/---

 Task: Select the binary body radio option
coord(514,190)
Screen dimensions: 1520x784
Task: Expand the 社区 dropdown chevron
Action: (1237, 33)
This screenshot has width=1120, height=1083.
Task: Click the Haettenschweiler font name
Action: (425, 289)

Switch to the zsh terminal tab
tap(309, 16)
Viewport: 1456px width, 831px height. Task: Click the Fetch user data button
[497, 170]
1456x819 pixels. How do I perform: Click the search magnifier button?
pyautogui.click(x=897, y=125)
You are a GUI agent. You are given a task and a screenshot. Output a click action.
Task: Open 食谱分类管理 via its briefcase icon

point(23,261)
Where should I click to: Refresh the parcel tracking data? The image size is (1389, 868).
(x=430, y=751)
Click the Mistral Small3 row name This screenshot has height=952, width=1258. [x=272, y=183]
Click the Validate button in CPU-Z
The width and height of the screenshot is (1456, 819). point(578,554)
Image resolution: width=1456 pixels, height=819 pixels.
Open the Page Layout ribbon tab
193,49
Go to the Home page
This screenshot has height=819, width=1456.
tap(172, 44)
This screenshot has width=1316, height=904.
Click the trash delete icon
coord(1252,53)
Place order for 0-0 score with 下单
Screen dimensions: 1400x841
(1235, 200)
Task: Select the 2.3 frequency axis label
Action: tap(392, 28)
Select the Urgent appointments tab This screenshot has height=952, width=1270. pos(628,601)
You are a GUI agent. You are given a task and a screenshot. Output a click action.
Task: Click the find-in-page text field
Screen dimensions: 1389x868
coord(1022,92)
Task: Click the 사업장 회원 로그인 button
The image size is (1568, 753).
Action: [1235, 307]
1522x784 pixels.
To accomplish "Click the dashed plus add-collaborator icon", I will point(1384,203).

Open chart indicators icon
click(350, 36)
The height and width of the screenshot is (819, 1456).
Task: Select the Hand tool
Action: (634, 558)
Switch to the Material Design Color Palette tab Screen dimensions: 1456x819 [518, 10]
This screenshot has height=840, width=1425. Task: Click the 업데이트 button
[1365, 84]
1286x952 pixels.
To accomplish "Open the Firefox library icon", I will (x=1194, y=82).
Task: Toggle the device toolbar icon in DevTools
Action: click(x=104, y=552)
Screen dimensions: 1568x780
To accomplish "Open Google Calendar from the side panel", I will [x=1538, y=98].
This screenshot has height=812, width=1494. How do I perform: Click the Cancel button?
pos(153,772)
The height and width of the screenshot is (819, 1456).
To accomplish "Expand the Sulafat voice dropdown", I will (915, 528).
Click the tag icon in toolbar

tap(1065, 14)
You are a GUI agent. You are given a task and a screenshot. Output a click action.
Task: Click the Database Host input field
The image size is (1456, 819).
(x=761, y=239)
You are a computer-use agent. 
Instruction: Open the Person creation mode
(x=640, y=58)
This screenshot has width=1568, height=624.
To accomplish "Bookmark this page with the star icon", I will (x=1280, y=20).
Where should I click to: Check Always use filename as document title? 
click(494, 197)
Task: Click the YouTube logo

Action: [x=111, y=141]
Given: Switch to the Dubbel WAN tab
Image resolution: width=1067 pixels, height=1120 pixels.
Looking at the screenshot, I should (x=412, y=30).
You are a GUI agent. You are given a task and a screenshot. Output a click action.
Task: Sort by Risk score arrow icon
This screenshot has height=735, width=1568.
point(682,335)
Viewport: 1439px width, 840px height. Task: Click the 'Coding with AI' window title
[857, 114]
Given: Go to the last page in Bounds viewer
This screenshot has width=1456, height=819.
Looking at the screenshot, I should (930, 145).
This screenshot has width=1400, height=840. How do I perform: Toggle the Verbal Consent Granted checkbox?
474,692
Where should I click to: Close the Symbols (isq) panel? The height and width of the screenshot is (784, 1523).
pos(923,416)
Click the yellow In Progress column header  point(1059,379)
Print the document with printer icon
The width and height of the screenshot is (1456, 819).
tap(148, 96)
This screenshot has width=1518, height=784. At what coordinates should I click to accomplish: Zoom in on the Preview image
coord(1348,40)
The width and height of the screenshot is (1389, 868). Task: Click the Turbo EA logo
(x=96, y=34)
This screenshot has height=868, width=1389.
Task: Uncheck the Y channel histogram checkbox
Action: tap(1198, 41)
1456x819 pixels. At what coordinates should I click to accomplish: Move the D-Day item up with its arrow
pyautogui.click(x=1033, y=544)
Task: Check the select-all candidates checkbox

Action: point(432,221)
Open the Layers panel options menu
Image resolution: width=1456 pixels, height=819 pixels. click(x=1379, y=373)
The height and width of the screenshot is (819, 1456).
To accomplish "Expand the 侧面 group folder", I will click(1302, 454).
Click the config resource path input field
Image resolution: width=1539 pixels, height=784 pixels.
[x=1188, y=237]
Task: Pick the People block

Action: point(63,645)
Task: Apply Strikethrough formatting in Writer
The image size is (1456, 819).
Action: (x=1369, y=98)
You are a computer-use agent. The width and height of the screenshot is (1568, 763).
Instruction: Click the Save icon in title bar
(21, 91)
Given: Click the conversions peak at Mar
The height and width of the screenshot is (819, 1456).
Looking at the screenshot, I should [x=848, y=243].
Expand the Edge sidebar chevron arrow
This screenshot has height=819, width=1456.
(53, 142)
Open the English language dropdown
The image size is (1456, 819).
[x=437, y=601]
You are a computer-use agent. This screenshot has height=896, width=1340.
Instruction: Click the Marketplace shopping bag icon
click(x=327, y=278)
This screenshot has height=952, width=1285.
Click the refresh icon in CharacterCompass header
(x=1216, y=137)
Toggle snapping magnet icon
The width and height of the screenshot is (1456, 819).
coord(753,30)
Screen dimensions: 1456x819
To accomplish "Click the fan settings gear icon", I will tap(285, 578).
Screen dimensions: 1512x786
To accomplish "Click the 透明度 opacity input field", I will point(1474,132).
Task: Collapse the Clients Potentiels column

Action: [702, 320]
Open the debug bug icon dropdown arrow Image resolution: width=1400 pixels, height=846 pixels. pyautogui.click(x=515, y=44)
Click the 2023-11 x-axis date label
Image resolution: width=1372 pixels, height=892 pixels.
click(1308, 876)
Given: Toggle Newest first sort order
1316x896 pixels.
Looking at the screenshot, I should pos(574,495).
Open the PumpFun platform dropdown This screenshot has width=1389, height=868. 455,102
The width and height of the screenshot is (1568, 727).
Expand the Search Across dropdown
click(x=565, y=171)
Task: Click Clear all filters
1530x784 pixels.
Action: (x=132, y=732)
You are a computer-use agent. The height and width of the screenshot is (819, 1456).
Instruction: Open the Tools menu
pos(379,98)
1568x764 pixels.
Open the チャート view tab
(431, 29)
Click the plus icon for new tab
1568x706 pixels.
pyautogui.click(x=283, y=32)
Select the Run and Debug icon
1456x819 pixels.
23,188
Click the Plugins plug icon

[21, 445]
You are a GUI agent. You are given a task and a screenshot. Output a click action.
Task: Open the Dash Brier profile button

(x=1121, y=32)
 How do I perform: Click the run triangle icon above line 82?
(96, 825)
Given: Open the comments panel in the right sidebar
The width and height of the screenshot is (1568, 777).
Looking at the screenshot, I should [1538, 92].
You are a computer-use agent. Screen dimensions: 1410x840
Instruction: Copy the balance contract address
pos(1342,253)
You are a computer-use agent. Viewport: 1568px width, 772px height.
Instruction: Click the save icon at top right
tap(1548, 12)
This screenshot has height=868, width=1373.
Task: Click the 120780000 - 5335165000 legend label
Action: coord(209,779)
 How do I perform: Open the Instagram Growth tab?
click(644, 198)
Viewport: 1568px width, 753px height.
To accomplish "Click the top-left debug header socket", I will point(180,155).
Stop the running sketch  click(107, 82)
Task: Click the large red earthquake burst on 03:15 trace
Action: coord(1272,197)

\---

» WORK TO BE COMPLETED
From the records above, pull out every line containing the word "score".

» REPLY
Place order for 0-0 score with 下单
Task: Sort by Risk score arrow icon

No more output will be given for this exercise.